*TASK INSTRUCTIONS*
What is needed is an exact copy of every entry.

*EXCERPTED RECORDS*
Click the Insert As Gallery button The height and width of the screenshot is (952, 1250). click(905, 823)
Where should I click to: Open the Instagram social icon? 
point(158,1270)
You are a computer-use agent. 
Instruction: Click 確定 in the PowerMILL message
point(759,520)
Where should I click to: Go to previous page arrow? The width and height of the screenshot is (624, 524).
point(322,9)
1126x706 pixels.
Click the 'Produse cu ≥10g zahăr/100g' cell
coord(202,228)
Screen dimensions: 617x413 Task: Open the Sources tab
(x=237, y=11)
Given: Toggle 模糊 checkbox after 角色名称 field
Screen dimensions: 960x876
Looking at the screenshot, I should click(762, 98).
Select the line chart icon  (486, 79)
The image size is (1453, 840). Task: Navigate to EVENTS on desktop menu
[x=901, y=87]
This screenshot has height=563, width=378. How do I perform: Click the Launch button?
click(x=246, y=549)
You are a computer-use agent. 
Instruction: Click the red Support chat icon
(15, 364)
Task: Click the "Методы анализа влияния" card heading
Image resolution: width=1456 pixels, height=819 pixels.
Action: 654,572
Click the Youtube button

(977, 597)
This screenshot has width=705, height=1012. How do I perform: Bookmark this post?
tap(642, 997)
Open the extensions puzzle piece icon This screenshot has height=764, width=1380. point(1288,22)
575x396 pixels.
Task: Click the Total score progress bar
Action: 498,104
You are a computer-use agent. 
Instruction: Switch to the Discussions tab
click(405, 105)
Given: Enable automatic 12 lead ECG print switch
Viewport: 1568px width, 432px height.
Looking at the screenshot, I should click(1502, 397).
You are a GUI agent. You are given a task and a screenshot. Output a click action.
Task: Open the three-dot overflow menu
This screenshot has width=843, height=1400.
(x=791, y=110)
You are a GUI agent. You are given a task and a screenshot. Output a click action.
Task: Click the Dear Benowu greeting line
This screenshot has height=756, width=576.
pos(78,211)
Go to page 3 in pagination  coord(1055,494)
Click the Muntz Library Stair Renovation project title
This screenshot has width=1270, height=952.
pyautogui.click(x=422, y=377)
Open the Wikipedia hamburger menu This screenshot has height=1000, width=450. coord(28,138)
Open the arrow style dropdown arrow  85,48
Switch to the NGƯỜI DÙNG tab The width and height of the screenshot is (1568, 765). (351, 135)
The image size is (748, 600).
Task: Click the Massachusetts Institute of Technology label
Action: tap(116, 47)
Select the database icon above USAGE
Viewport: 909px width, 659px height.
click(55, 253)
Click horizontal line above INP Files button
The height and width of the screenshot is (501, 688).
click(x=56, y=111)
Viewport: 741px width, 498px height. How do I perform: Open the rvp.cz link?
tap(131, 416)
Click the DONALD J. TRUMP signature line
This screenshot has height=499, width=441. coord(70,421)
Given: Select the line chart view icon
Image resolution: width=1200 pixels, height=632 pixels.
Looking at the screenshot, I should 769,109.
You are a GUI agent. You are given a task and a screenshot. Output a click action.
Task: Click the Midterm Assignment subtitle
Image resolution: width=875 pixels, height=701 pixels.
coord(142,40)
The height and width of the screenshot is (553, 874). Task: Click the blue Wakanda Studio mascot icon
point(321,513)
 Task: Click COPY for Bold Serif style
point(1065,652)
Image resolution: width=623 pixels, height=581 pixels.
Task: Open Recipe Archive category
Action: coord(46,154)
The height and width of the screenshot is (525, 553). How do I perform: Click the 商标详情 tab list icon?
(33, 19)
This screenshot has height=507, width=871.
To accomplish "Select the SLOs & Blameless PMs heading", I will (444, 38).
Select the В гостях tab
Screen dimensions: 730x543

*RESPONSE*
Click the Insert As Gallery button The height and width of the screenshot is (952, 1250). click(905, 823)
Where should I click to: Open the Instagram social icon? 
point(158,1270)
You are a computer-use agent. 
Instruction: Click 確定 in the PowerMILL message
point(759,520)
Where should I click to: Go to previous page arrow? The width and height of the screenshot is (624, 524).
point(322,9)
1126x706 pixels.
Click the 'Produse cu ≥10g zahăr/100g' cell
coord(202,228)
Screen dimensions: 617x413 Task: Open the Sources tab
(x=237, y=11)
Given: Toggle 模糊 checkbox after 角色名称 field
Screen dimensions: 960x876
Looking at the screenshot, I should click(762, 98).
Select the line chart icon  (486, 79)
The image size is (1453, 840). Task: Navigate to EVENTS on desktop menu
[x=901, y=87]
This screenshot has height=563, width=378. How do I perform: Click the Launch button?
click(x=246, y=549)
You are a computer-use agent. 
Instruction: Click the red Support chat icon
(15, 364)
Task: Click the "Методы анализа влияния" card heading
Image resolution: width=1456 pixels, height=819 pixels.
Action: 654,572
Click the Youtube button

(977, 597)
This screenshot has width=705, height=1012. How do I perform: Bookmark this post?
tap(642, 997)
Open the extensions puzzle piece icon This screenshot has height=764, width=1380. point(1288,22)
575x396 pixels.
Task: Click the Total score progress bar
Action: 498,104
You are a computer-use agent. 
Instruction: Switch to the Discussions tab
click(405, 105)
Given: Enable automatic 12 lead ECG print switch
Viewport: 1568px width, 432px height.
Looking at the screenshot, I should click(1502, 397).
You are a GUI agent. You are given a task and a screenshot. Output a click action.
Task: Open the three-dot overflow menu
This screenshot has width=843, height=1400.
(x=791, y=110)
You are a GUI agent. You are given a task and a screenshot. Output a click action.
Task: Click the Dear Benowu greeting line
This screenshot has height=756, width=576.
pos(78,211)
Go to page 3 in pagination  coord(1055,494)
Click the Muntz Library Stair Renovation project title
This screenshot has width=1270, height=952.
pyautogui.click(x=422, y=377)
Open the Wikipedia hamburger menu This screenshot has height=1000, width=450. coord(28,138)
Open the arrow style dropdown arrow  85,48
Switch to the NGƯỜI DÙNG tab The width and height of the screenshot is (1568, 765). (351, 135)
The image size is (748, 600).
Task: Click the Massachusetts Institute of Technology label
Action: tap(116, 47)
Select the database icon above USAGE
Viewport: 909px width, 659px height.
click(55, 253)
Click horizontal line above INP Files button
The height and width of the screenshot is (501, 688).
click(x=56, y=111)
Viewport: 741px width, 498px height. How do I perform: Open the rvp.cz link?
tap(131, 416)
Click the DONALD J. TRUMP signature line
This screenshot has height=499, width=441. coord(70,421)
Given: Select the line chart view icon
Image resolution: width=1200 pixels, height=632 pixels.
Looking at the screenshot, I should 769,109.
You are a GUI agent. You are given a task and a screenshot. Output a click action.
Task: Click the Midterm Assignment subtitle
Image resolution: width=875 pixels, height=701 pixels.
coord(142,40)
The height and width of the screenshot is (553, 874). Task: Click the blue Wakanda Studio mascot icon
point(321,513)
 Task: Click COPY for Bold Serif style
point(1065,652)
Image resolution: width=623 pixels, height=581 pixels.
Task: Open Recipe Archive category
Action: coord(46,154)
The height and width of the screenshot is (525, 553). How do I perform: Click the 商标详情 tab list icon?
(33, 19)
This screenshot has height=507, width=871.
To accomplish "Select the SLOs & Blameless PMs heading", I will (444, 38).
Select the В гостях tab
Screen dimensions: 730x543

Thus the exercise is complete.